Count the lines in the items below that contain the string "blue", where uppercase and lowercase count as different. Give only the number.

**** Supplied entries ****

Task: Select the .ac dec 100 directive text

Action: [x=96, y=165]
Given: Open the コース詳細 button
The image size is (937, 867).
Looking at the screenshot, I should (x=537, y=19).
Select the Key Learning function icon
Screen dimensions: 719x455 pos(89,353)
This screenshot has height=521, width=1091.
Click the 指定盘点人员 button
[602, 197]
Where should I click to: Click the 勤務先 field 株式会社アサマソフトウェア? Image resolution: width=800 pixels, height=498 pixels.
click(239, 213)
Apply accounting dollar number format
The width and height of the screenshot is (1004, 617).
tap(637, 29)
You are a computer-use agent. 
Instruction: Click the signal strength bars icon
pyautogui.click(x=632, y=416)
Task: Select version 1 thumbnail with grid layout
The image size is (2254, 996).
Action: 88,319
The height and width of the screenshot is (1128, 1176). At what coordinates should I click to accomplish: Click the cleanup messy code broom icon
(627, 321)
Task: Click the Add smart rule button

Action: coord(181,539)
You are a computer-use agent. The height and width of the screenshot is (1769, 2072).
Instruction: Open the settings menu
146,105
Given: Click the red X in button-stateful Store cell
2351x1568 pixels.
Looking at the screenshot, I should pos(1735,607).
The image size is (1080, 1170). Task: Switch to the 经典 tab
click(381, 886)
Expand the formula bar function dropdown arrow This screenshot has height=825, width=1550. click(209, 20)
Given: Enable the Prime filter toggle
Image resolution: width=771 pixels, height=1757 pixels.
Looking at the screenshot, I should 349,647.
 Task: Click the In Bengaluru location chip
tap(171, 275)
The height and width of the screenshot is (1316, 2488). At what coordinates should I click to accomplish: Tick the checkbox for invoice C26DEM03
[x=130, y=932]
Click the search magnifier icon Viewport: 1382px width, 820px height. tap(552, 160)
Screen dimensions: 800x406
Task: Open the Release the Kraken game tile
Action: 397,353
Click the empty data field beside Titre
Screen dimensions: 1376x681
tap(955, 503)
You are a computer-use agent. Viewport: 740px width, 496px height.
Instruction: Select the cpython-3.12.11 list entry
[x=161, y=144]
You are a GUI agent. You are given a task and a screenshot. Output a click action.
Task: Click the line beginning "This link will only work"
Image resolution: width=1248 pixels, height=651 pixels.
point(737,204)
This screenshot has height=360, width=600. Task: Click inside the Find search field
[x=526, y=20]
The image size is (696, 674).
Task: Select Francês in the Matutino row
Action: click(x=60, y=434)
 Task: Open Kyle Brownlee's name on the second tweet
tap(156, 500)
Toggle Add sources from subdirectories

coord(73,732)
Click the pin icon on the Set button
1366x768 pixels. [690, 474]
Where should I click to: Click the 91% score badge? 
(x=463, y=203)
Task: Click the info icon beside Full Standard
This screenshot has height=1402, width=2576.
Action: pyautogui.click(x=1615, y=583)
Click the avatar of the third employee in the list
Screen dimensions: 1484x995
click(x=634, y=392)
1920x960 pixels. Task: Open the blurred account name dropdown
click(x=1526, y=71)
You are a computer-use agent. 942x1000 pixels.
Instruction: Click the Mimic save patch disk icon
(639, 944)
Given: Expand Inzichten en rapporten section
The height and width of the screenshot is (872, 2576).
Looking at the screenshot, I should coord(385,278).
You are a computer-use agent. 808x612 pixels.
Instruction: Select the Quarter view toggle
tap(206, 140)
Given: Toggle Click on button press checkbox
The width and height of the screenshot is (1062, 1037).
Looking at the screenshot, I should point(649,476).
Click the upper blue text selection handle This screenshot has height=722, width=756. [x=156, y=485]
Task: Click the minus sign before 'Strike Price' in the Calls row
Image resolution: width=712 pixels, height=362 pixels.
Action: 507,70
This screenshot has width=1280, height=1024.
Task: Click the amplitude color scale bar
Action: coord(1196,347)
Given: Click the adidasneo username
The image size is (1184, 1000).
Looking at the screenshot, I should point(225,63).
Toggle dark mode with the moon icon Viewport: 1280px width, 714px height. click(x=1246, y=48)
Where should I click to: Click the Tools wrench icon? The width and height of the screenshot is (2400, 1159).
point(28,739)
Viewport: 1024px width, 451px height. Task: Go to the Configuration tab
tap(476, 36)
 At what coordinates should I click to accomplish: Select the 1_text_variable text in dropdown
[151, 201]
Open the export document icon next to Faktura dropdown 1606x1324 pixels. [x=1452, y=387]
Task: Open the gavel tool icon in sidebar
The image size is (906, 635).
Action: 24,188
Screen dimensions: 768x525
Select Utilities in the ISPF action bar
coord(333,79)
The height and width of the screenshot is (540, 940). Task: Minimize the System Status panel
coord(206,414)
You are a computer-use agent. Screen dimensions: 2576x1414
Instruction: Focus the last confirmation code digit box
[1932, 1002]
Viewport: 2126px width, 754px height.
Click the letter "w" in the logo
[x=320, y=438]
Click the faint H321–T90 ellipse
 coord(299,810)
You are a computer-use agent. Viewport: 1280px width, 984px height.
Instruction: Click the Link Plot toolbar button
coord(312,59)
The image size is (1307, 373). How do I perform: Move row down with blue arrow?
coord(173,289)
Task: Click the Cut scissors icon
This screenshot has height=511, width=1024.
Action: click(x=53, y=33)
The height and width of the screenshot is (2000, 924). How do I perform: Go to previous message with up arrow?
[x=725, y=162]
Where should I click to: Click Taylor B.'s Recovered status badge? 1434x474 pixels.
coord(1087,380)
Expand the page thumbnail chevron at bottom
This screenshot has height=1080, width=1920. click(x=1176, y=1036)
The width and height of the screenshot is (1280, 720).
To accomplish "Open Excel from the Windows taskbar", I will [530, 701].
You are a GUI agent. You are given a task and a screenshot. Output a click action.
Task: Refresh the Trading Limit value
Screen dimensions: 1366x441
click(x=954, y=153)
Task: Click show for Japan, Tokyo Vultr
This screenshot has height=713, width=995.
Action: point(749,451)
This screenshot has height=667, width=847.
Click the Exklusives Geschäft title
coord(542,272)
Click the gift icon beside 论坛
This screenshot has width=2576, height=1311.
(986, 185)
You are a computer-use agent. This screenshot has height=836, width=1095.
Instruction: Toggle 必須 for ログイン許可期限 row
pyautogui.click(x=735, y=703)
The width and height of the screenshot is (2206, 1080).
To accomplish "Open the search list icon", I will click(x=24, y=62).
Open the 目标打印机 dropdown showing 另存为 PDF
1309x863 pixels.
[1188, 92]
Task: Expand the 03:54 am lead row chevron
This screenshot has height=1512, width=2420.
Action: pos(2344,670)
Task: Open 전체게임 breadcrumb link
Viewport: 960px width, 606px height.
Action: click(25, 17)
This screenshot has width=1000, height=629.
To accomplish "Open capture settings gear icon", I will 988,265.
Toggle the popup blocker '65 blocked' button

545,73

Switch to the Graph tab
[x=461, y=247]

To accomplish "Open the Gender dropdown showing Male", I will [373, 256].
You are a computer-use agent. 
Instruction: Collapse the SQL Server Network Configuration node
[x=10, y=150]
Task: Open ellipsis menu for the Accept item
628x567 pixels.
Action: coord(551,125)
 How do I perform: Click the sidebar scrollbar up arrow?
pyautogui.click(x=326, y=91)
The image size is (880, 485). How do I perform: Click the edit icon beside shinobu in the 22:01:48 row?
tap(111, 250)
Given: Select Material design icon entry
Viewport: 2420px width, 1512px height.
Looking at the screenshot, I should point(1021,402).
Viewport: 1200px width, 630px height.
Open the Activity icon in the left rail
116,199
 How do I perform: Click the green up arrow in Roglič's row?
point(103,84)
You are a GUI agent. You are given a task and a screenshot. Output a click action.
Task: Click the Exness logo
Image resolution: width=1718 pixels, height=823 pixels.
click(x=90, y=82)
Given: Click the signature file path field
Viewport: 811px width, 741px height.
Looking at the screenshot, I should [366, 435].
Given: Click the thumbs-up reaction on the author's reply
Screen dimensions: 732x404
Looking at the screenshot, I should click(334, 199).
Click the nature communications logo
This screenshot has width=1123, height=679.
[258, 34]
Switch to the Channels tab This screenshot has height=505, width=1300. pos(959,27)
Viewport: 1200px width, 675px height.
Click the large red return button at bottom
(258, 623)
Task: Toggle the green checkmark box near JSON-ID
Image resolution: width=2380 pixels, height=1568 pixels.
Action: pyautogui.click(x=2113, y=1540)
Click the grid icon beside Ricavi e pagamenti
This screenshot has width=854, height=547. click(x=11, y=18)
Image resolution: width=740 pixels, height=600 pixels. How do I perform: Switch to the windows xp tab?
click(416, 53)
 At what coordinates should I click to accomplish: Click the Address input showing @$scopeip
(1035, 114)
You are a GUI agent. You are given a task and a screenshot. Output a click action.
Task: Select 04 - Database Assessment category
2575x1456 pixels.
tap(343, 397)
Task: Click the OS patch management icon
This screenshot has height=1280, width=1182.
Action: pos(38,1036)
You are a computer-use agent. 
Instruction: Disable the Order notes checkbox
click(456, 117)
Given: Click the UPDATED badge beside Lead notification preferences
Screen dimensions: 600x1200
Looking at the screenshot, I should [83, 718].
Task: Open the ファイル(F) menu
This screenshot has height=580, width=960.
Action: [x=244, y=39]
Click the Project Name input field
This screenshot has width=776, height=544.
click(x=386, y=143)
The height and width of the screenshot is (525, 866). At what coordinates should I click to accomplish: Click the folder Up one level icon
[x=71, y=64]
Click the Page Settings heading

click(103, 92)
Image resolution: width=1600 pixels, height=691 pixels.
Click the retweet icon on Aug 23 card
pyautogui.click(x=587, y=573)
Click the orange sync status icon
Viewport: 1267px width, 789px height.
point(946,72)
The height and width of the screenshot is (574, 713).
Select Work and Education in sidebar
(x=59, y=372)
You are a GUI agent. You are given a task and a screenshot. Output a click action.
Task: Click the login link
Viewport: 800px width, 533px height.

****

The output
2